# Derivative of primitive function in high dimension

Suppose $$x \in \mathbb{R}^n$$, and $$f : \mathbb{R} \rightarrow \mathbb{R}$$, $$g :\mathbb{R}^n \rightarrow \mathbb{R}$$ are two functions. $$F(u)$$ is the primitive function of $$f$$, $$F(u) = \int_0^u f(v) dv$$.

I want to compute the gradient of $$F(g(x))$$. I know that I should use the chain rule, but I couldn't understand chain rule in higher dimensions.

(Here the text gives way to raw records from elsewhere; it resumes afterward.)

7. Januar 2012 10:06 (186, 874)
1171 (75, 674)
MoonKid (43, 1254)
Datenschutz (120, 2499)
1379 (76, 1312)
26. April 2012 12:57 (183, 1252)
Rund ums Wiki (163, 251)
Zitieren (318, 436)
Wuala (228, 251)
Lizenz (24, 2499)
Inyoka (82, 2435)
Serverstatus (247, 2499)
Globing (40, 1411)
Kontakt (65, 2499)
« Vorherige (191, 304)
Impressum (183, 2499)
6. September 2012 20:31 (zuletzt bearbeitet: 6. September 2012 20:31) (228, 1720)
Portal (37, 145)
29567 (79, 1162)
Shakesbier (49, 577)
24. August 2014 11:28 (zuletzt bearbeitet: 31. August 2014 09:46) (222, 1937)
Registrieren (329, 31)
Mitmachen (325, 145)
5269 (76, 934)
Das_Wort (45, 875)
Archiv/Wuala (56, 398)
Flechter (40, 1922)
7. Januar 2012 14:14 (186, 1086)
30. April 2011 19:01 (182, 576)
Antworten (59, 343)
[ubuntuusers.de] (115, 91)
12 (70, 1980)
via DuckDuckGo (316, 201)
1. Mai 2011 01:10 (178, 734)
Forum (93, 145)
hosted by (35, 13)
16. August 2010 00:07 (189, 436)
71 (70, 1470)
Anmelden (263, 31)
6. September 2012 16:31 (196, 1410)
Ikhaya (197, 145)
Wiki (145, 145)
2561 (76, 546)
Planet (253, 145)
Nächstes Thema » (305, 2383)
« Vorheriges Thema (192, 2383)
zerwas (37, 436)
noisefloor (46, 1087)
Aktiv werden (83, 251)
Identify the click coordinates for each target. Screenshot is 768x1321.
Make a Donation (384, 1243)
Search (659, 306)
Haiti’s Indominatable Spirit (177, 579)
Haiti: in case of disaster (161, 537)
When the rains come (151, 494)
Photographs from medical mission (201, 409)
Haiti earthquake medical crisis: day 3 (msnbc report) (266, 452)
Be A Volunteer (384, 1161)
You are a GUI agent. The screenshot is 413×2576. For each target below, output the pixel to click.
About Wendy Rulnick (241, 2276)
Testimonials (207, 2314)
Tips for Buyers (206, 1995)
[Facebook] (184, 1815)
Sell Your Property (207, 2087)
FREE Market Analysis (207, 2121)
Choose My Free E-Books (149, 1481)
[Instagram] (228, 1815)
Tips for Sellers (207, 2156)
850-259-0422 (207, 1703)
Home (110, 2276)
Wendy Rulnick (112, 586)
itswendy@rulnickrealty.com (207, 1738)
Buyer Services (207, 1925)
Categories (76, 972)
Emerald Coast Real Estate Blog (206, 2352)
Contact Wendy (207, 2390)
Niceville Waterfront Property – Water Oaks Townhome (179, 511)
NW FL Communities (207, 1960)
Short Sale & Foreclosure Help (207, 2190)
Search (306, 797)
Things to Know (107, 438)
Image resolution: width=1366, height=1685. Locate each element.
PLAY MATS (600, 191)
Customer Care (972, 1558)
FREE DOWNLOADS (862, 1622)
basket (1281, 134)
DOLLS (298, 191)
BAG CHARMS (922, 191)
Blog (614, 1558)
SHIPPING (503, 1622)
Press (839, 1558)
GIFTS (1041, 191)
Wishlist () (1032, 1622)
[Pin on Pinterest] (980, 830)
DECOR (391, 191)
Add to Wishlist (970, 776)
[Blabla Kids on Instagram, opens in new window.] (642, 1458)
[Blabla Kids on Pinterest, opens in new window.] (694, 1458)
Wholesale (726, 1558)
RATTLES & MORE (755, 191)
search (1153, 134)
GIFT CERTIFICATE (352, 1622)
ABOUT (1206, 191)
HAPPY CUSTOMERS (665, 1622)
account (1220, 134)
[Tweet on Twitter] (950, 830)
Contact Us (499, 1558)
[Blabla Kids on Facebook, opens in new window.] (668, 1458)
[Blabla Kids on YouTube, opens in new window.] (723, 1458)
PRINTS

The answer is $$(F'(g(x))\frac {\partial g} {\partial x_1},F'(g(x))\frac {\partial g} {\partial x_2},..., F'(g(x))\frac {\partial g} {\partial x_n})$$ $$=(f(g(x))\frac {\partial g} {\partial x_1},f(g(x))\frac {\partial g} {\partial x_2},..., f(g(x))\frac {\partial g} {\partial x_n})$$
Let $$h(x)=F(g(x))$$. The multivariate chain rule states $$dh=\frac{\partial h}{\partial dx^i}dx^i$$, with implicit summation over repeated indices. By the univariate chain rule, $$\frac{\partial h}{\partial x^i}=f(g(x))\frac{\partial g}{\partial x^i}$$, so $$dh=f(g(x))\frac{\partial g}{\partial x^i}dx^i$$. In particular, $$\nabla h$$ is the vector whose $$i$$th component is the $$dx^i$$ coefficient, so $$\nabla h=f(g)\nabla g$$, in agreement with @KaviRamaMurthy's answer.